Fear Or Fear-Mongering? What's Lurking Behind Poland's "Wagner Panic"
The presence of Russian Wagner paramilitary troops near the Polish border has sent the country's prime minister into a panic, while on the campaign trail. But are worries about the presence of a mere 100 mercenaries justified or is it somehow part of Mateusz Morawiecki's scare tactics, as in 2015?
WARSAW — The presence of an estimated 100 Wagner mercenaries near Belarus’s border with Poland has sent the country's leader into a panic. Though many who watched the Wagner group stage a failed coup in Russia believe that Prime Minister Mateusz Morawiecki is being reasonably cautious, his recent behavior surrounding the Russian mercenaries has been called thoughtless and irresponsible by others.
Traveling across Poland during his party’s electoral campaign, Morawiecki has made multiple references to the threat represented by the mercenaries sent in recent weeks to the Grodno region of Belarus, near the Polish border, for joint exercises with the Belarusian army.
Apart from Poland, Belarus also shares a western border with Lithuania. Our two countries are connected by the Suwalki gap, an ill-defined 60-100 km strip of land that Morawiecki and others say the Wagnerites want to exploit. However, in neighboring Vilnius, the atmosphere around Wagner has been cautious, but not more than that. The same can be said of nearby Latvia.
Yevgeny Prigozhin, the head of the Wagner group, and a war criminal who recently tried to overthrow Russian President Vladimir Putin, must be delighted with Morawiecki’s response. Moving 100 mercenaries was enough to send the head of the government in the fifth-largest EU country into a tailspin.
Words v. actions
What should the authorities do in the face of such a threat to national security? First, they shouldn’t bring the subject up at campaign rallies under the guise of politics. While the issue has appeared along the campaign trail, Poland has not convened its National Security Council to discuss the situation on the border with Belarus. Nor has Poland invoked article 4 of NATO, which allows member states who feel threatened to call for consultations with their allies. Morawiecki’s claims would indicate that the time was right for this, and yet it hasn’t occurred.
Polish authorities speak about a great threat and at the same time ignore it.

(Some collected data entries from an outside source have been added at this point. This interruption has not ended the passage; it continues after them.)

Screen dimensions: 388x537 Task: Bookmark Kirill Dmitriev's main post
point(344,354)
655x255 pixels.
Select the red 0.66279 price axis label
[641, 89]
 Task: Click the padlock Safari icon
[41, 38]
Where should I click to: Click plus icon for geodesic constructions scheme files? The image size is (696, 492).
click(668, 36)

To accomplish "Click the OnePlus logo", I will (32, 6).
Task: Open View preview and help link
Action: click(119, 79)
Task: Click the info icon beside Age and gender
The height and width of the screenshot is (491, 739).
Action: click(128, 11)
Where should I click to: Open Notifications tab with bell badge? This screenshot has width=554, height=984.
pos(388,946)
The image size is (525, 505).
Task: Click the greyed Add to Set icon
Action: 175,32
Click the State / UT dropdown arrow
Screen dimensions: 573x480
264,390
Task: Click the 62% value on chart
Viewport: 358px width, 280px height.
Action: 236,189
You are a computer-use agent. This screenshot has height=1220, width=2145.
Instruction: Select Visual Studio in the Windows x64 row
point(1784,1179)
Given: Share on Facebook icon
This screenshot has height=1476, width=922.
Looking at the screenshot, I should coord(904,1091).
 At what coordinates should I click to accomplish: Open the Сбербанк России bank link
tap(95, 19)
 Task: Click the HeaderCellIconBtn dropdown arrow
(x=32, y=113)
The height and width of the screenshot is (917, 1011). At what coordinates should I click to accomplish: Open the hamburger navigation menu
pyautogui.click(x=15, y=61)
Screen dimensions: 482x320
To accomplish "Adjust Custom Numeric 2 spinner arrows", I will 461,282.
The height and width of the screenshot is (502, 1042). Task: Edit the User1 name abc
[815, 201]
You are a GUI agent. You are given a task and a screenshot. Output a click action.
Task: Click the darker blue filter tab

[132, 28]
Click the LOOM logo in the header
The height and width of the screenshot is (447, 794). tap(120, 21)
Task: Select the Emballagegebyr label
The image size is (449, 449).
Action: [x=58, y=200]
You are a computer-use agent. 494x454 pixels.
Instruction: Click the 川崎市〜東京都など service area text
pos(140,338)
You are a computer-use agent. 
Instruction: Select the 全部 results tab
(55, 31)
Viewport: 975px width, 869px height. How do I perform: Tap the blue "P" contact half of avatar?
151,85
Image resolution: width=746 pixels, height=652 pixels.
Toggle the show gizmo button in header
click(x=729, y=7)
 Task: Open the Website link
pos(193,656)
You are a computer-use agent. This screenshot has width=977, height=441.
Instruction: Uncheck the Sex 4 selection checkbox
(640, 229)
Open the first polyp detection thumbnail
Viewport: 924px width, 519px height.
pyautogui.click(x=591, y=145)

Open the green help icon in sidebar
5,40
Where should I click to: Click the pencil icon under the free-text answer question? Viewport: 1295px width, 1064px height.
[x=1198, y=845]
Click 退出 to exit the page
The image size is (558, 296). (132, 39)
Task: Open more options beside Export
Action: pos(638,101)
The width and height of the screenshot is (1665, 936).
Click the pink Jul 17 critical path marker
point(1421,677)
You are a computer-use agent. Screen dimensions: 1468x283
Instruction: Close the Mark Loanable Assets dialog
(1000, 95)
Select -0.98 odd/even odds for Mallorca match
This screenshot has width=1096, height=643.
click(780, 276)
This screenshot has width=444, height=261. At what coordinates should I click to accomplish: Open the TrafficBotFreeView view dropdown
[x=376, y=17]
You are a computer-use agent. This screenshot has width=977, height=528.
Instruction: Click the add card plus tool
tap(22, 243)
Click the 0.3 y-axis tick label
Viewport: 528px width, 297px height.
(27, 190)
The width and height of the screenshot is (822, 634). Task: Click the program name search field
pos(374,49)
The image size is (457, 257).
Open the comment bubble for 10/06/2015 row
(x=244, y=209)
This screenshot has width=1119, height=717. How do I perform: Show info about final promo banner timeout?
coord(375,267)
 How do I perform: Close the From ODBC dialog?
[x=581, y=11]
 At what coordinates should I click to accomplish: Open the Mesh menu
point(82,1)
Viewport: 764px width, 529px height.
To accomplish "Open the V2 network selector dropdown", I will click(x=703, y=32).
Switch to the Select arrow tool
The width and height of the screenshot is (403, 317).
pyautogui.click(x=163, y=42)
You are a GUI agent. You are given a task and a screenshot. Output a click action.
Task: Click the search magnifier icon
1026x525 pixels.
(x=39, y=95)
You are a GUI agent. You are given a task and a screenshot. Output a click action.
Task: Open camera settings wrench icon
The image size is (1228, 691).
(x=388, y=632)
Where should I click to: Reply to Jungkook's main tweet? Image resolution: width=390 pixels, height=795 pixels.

Why isn't the prime minister consulting Poland’s neighbors? At the end of 2021, seeking justification for pushing migrants back into the forests of the borderlands, Morawiecki traveled half of Europe. Now, if he wanted to, he would be heard in EU capitals with considerable attention. Among European leaders, Morawiecki knows President Alexander Lukashenko best. The Belarusian dictator received him at an audience in Minsk in October 2016. But the Polish prime minister only talks about Wagnerites at family picnics in smaller towns, as he makes his way closer to upcoming elections in the fall.
And, even if he didn’t want to go so far as NATO, why has Morawiecki not alerted the European Union? If, as he suggests, Russian mercenaries are going to disguise themselves as migrants along the border and cross the border fence built by his own party, which was supposed to be insurmountable, why did we not ask for support through the EU's Frontex agency for our Border Guard?
Polish Prime Minister Mateusz Morawiecki at the Poland-Belarus border
Dominika Zarzycka/SOPA Images/ZUMA
In response to the threat, the government has reinforced the border forces with 500 police officers. Is the ruling party truly trying to warn of an impending security crisis, or reverting to its old tricks from its first campaign successes? As a reminder, when Morawiecki's Law and Justice (PiS) party first won the parliamentary majority in 2015, its campaign largely focused on fear-mongering surrounding the then-ongoing EU migrant crisis. Now, the same issue has been given a contemporary twist.
Polish authorities speak about a great threat and at the same time ignore it. They bring it to the campaign trail rather than treating it with the severity they imply it deserves.
This can be treated as a manifestation of classic PiS incompetence, but perhaps we should ask ourselves whether the threat is really as serious as panicked Prime Minister Morawiecki pretends. Or is it a political ploy designed to revive a campaign — or maybe even an excuse to declare a state of emergency and cancel the upcoming elections, as a last-resort way of securing his party's future?